The LG KP500 Cookie also offers office document viewing courtesy of the built-in Picsel viewer. As we managed to confirm, the viewer supports DOC, XLS and PDF files. The phone couldn't handle a PPT file we uploaded for a quick test.
Scrolling and zooming in documents is very fast and fluid, except on extremely close zoom levels. This seems to be the case with most LG handsets in fact but we don't think it's that important. No one actually needs to zoom in that close. Text searching is also available.
You can even view your documents in landscape mode. However the viewer doesn't switch to it automatically when you tilt the handset.
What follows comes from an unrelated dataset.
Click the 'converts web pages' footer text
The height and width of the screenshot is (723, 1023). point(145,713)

Instead you have to press the onscreen virtual key.
In most cases reading your documents in this mode is much more comfortable and natural. The Cookie doesn't have support for editing documents but let's be honest - no one actually expected it to.
Quite in line with its market positioning, the LG KP500 Cookie comes with a bunch of preinstalled games.
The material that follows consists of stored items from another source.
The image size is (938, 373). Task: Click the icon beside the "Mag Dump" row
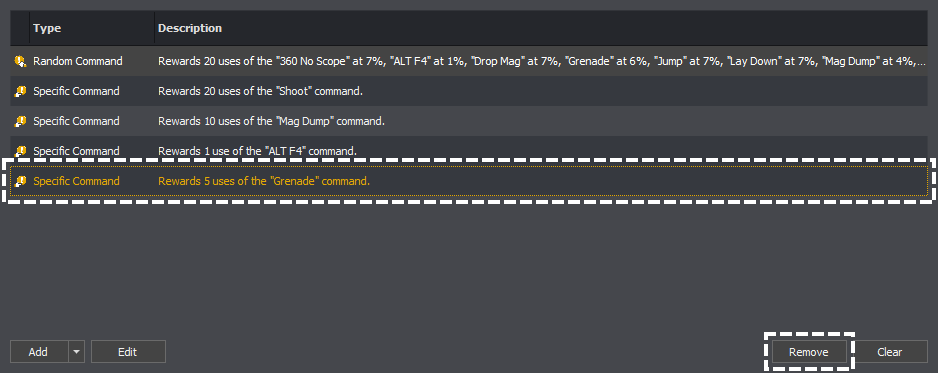point(20,121)
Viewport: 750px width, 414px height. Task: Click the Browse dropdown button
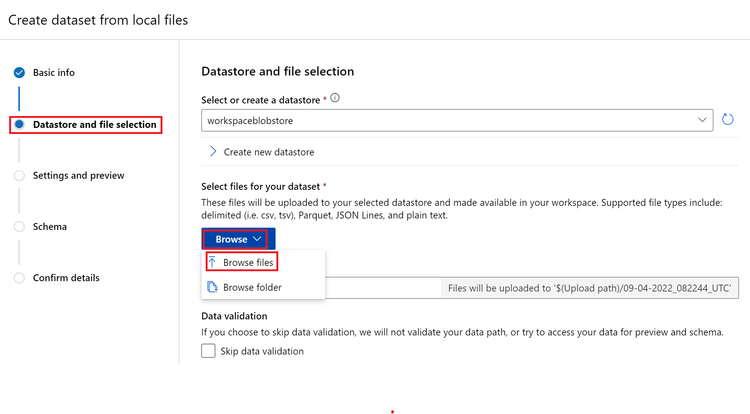238,239
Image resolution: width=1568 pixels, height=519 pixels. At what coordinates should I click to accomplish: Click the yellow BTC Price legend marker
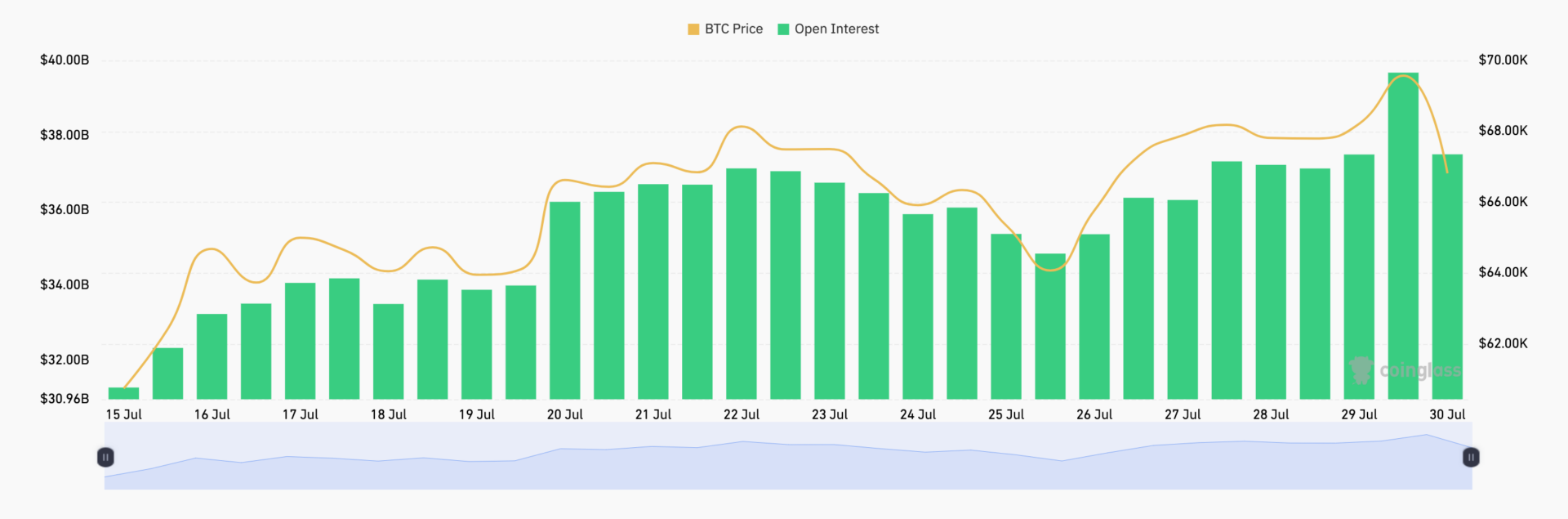693,29
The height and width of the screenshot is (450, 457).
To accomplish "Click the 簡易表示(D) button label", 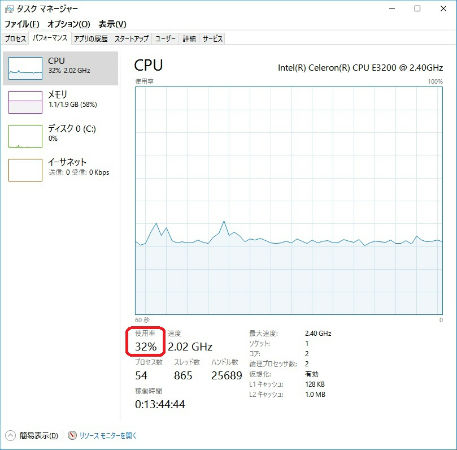I will click(39, 435).
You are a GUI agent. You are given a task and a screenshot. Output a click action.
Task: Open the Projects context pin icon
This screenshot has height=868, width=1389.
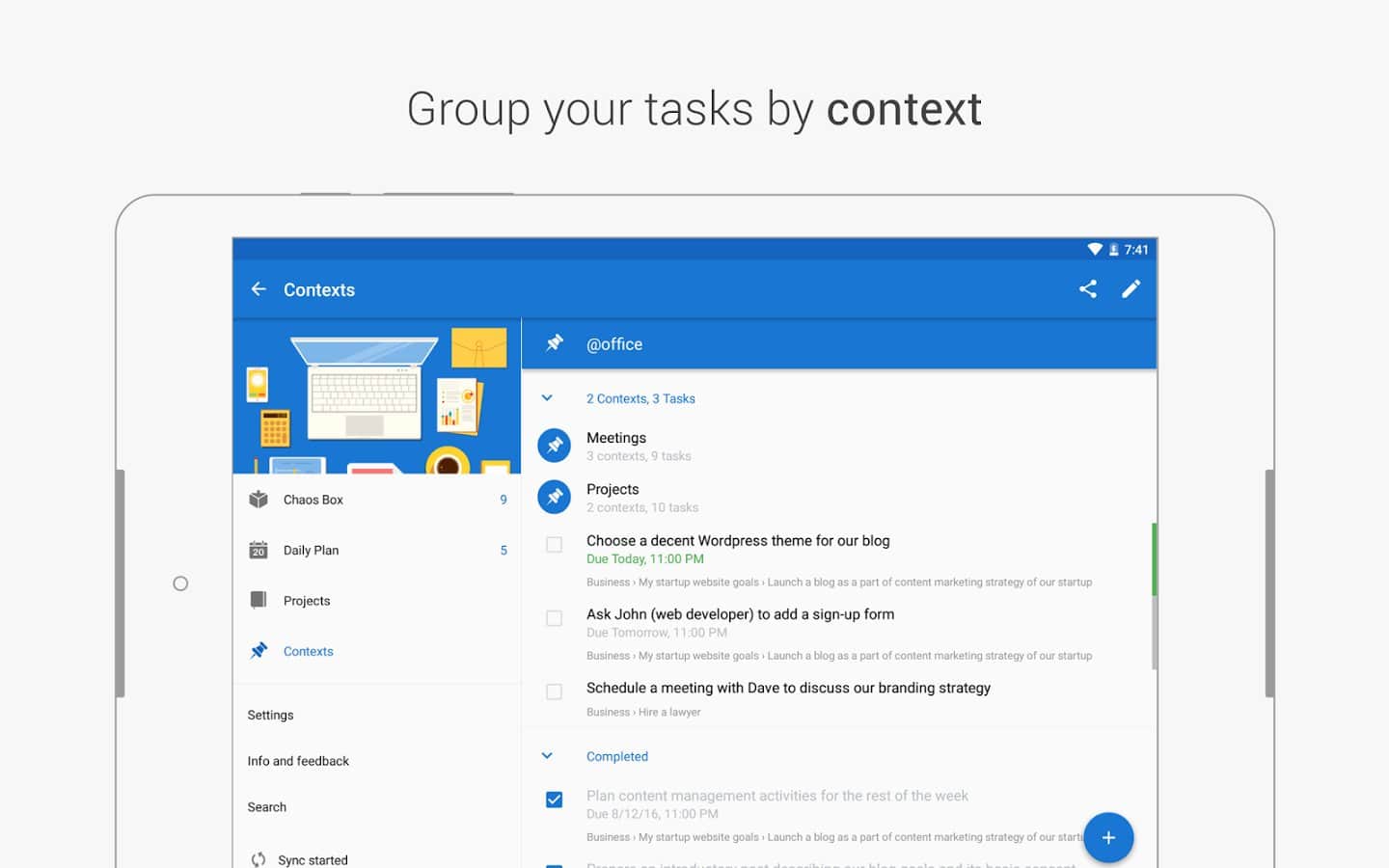[554, 497]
We start with the two accelerometer based titles. While not exactly games they are a nice way to demonstrate the sensitivity and precision of the built-in sensor.
The first one (Flying Dices) allows you to roll a pair of dices by shaking the handset while the second is a Wheel of fortune (called Wheel Mania). The Flying Dices also offer a set of really simple mini games, including a drinking game. Maybe this is the right handset to get a party off the ground.
Then we also have the Pipe game where you have to put together different shapes to complete the pipe system and get water running. Thomsons and Touch is a set of six mini touch-controlled games. So generally, from all the recent touch handsets by LG, the Cookie has the biggest selection of games for your leisure time.
Of course, you are free to install other games of your choice without worrying about the unconventional resolution - titles for QVGA screens run just as fine on the Cookie, taking only the upper two thirds of the screen. The unused space is occupied by virtual controls that make up for the lack of a D-pad and context keys.
There are programs such as Opera Mini that don't need the virtual controls as they support touch operation, while there are others such as the unofficial Google Talk for Mobile that will accept commands only from the virtual controls at the bottom of the screen.
It's not exactly scientific but the LG Cookie simply makes sense. Smart and confident, though never self-important, it doesn't seek to impress but is straightforward, credible and convincing. Great handling, attitude and a distinct identity are not guaranteed even in the high end, and that's something the LG KP500 Cookie should be proud of.
The price tag seems the all too convenient excuse for the middling spec sheet. We'll just go ahead and say the decent feature set could've been near impossible to resist with 3G data speeds. Wi-Fi is probably way beyond reasonable expectation in this price range. The interface may have its quirks here and there but the user experience is compelling enough.
Easily the most popular LG handset in our database recently, the KP500 Cookie is off to a flying start and looks fit to keep it up for quite a while. And with so little competition in the touchscreen mid-end things look good for LG, who don't need to fear too many hands in the jar.